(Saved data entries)
* * *
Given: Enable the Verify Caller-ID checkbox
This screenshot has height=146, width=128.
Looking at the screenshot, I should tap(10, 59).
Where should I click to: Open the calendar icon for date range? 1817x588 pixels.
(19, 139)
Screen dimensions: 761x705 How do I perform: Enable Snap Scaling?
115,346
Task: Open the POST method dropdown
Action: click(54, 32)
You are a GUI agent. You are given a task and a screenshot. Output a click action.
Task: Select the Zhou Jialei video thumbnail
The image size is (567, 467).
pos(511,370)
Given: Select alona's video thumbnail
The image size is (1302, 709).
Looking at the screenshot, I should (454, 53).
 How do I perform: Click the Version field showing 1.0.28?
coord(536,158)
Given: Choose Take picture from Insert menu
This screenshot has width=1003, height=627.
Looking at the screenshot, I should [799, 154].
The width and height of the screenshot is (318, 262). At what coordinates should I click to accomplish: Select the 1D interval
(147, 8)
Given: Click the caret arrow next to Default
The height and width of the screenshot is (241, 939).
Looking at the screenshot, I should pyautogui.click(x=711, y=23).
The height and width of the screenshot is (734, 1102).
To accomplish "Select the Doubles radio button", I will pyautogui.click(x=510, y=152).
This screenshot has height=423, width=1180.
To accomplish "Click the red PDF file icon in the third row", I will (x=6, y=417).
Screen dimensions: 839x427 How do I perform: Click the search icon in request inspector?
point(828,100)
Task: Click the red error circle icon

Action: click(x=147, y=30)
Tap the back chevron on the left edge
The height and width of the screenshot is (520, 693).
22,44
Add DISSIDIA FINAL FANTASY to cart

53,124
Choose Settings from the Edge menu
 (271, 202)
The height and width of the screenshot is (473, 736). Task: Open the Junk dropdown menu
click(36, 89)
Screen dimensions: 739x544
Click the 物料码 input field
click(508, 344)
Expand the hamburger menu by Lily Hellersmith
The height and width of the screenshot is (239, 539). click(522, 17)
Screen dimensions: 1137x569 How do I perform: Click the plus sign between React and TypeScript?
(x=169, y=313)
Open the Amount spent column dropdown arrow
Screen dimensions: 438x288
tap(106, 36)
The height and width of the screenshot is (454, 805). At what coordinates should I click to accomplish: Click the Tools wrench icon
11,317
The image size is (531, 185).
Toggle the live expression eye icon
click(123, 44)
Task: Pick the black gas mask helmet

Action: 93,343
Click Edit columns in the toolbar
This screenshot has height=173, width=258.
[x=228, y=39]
* * *
- [About this task] Give the number of lines above that include "video". Write nothing else.

- [Answer box] 2